## To do:
Starting at the line that contains "The height and", write out every line through the last one in the records below, word for word. Leave out any pictures.

(Stored data entries)

╔══

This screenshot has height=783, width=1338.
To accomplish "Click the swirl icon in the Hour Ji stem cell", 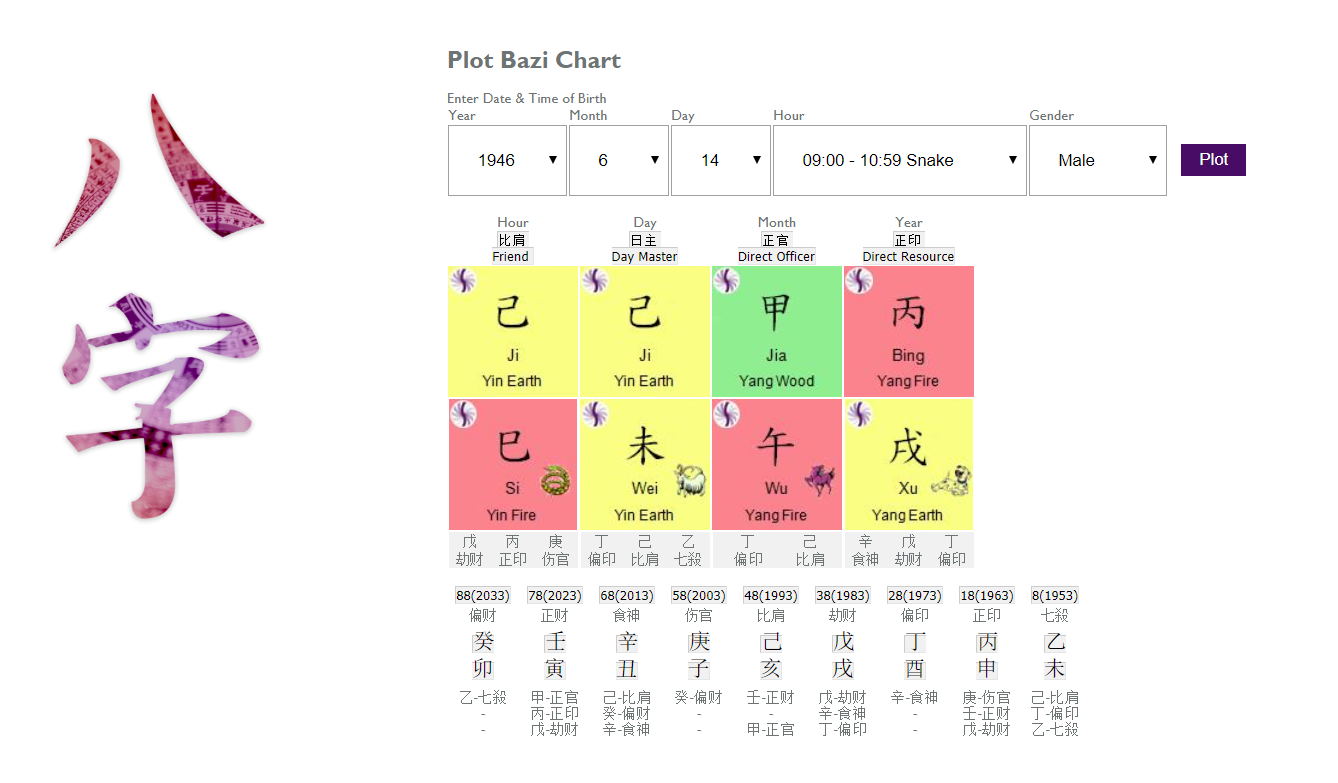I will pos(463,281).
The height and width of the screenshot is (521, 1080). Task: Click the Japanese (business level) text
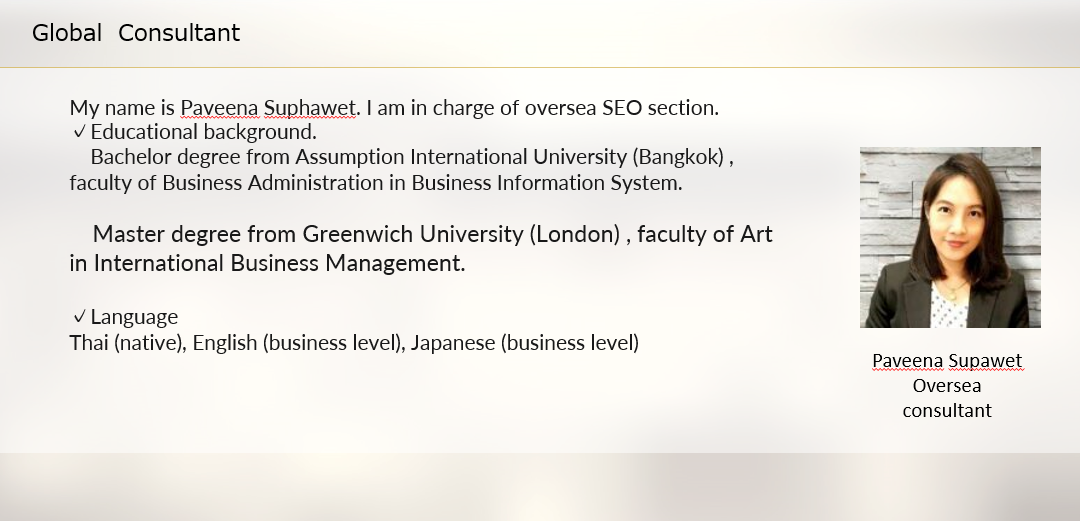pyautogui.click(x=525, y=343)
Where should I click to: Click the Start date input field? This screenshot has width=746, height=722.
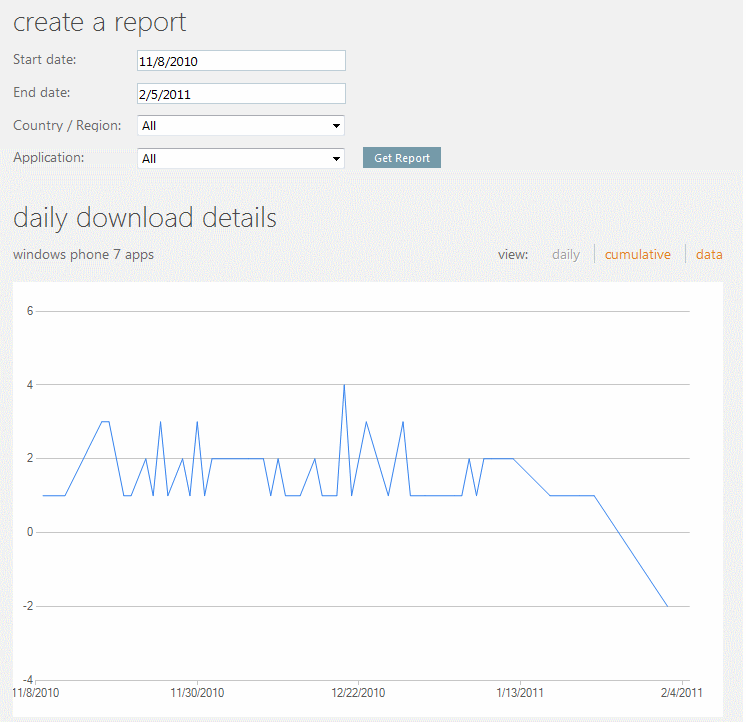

╚══

## Output of the exercise:
The height and width of the screenshot is (521, 1080). Task: Click the Japanese (business level) text
pyautogui.click(x=525, y=343)
Where should I click to: Click the Start date input field? This screenshot has width=746, height=722.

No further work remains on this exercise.